Count the lines of the records below that contain the string "using", and give only that number.

Records for locating displayed items:
------------------------------------------------

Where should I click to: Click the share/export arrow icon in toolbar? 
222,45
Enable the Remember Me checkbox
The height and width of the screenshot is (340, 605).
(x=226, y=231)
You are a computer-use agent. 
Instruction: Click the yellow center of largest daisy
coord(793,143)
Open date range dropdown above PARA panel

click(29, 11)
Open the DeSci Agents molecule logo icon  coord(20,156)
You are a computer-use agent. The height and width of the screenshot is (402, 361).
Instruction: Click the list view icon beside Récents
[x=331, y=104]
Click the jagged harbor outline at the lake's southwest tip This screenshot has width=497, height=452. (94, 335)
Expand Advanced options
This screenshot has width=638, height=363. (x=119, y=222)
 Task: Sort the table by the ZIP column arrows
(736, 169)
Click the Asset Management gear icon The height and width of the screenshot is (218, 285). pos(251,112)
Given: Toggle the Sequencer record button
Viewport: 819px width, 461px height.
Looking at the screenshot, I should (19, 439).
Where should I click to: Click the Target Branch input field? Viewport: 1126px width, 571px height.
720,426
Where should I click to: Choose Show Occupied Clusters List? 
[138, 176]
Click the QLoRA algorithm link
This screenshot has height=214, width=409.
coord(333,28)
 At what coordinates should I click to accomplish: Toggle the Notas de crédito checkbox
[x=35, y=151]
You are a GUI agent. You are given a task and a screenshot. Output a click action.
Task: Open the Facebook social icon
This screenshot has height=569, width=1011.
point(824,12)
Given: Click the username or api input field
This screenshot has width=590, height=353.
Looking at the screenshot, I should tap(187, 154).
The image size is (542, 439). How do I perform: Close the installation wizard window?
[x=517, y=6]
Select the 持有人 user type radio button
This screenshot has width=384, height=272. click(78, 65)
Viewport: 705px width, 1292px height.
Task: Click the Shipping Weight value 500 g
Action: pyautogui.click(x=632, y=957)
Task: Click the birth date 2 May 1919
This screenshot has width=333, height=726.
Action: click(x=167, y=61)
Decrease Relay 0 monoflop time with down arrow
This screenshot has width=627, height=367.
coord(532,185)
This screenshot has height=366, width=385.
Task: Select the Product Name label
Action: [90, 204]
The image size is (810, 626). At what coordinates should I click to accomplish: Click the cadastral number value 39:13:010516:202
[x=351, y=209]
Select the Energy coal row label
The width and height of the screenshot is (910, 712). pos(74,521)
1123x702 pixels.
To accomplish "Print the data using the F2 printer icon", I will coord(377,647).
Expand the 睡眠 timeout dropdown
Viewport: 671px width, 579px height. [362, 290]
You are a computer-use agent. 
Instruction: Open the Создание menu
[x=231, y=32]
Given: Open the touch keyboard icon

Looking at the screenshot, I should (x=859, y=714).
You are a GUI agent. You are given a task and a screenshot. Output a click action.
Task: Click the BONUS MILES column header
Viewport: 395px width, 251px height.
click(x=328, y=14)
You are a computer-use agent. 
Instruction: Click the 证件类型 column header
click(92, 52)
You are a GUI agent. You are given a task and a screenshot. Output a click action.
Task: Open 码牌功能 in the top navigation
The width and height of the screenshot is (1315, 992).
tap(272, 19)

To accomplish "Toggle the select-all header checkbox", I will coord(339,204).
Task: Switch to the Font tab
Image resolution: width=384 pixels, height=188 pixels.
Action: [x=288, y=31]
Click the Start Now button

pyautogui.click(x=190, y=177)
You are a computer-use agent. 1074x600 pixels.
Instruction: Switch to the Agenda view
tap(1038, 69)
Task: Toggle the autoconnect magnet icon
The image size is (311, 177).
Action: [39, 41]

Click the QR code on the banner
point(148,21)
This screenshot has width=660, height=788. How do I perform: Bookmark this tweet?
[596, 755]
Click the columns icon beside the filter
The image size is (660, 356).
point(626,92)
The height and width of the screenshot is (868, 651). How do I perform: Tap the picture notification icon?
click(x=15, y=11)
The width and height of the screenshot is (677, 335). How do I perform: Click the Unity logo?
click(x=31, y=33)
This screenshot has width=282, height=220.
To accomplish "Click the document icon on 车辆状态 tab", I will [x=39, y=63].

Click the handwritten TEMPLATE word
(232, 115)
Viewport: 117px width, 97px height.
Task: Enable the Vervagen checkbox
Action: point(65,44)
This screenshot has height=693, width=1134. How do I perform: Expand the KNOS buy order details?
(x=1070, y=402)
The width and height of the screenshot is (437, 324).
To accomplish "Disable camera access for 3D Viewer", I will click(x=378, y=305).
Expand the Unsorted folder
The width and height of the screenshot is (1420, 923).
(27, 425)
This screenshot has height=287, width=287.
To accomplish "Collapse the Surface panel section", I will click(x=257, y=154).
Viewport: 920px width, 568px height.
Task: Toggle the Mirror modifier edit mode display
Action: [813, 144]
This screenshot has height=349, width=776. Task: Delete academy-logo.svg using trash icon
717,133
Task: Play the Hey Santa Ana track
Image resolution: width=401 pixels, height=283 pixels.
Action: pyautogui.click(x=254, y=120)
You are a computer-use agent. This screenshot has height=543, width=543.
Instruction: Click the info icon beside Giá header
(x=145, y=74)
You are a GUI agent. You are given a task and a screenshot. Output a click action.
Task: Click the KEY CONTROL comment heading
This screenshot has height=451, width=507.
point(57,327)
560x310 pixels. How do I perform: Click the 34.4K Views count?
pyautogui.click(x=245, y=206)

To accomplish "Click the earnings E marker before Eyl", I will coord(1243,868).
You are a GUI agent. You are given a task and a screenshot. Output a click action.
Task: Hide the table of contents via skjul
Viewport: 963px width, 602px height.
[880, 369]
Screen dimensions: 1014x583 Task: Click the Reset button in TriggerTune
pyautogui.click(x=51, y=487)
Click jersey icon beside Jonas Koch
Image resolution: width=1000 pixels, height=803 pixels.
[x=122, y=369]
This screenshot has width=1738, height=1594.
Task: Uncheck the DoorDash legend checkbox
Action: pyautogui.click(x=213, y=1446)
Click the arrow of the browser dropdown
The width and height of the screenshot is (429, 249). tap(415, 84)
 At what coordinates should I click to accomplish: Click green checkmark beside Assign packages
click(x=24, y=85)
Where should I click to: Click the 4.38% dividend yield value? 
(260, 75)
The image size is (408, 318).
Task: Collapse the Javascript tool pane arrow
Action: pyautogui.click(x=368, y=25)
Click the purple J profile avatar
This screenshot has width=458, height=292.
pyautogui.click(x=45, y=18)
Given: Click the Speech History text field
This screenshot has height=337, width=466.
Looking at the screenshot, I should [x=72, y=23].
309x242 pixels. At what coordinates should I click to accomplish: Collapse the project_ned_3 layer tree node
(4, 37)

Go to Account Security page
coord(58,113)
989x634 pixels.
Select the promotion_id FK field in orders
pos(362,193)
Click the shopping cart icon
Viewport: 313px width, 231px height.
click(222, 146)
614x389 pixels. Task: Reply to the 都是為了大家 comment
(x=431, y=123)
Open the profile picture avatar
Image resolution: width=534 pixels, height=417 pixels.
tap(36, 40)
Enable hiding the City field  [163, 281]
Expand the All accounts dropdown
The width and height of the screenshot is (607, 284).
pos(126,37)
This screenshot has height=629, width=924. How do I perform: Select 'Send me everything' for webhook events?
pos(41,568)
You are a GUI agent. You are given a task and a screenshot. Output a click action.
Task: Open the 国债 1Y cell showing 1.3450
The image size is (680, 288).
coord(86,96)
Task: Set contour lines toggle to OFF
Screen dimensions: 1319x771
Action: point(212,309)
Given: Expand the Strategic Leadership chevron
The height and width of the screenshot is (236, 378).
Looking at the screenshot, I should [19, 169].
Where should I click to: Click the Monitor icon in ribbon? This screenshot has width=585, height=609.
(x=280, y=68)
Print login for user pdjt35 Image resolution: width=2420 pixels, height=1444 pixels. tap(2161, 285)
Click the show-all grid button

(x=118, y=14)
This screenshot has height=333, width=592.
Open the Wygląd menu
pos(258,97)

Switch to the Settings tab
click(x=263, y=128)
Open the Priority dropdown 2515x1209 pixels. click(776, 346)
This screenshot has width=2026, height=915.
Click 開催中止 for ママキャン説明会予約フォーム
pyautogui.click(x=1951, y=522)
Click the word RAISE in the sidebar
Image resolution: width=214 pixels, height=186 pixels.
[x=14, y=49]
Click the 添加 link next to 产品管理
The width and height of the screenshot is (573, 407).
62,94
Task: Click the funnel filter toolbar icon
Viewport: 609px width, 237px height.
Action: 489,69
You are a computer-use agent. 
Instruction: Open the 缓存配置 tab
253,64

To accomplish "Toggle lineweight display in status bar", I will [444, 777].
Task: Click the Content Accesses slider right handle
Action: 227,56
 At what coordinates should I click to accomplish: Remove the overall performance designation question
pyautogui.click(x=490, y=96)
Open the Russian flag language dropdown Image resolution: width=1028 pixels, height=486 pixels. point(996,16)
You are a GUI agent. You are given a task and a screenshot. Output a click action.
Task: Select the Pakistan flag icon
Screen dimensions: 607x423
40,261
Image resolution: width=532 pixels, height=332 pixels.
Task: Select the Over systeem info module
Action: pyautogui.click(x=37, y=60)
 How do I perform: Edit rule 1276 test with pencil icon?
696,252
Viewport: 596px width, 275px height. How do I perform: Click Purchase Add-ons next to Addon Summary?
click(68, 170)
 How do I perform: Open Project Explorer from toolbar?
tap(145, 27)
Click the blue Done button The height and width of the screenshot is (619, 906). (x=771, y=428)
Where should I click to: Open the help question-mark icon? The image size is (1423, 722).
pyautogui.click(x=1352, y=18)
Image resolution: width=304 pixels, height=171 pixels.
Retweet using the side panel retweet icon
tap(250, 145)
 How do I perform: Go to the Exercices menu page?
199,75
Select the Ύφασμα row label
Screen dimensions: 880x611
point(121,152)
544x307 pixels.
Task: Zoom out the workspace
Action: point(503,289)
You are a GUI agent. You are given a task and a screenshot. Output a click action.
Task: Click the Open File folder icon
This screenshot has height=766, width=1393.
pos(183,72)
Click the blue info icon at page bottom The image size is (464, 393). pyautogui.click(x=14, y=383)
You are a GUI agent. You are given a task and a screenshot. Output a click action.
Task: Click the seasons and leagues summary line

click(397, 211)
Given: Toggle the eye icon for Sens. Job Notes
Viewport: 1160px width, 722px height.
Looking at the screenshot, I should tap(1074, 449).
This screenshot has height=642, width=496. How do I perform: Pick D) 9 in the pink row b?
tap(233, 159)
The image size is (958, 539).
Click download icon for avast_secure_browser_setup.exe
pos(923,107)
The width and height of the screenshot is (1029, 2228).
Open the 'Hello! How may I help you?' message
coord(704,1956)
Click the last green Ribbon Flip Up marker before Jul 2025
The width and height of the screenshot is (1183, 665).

------------------------------------------------

**SOLUTION TO THIS EXERCISE:**
3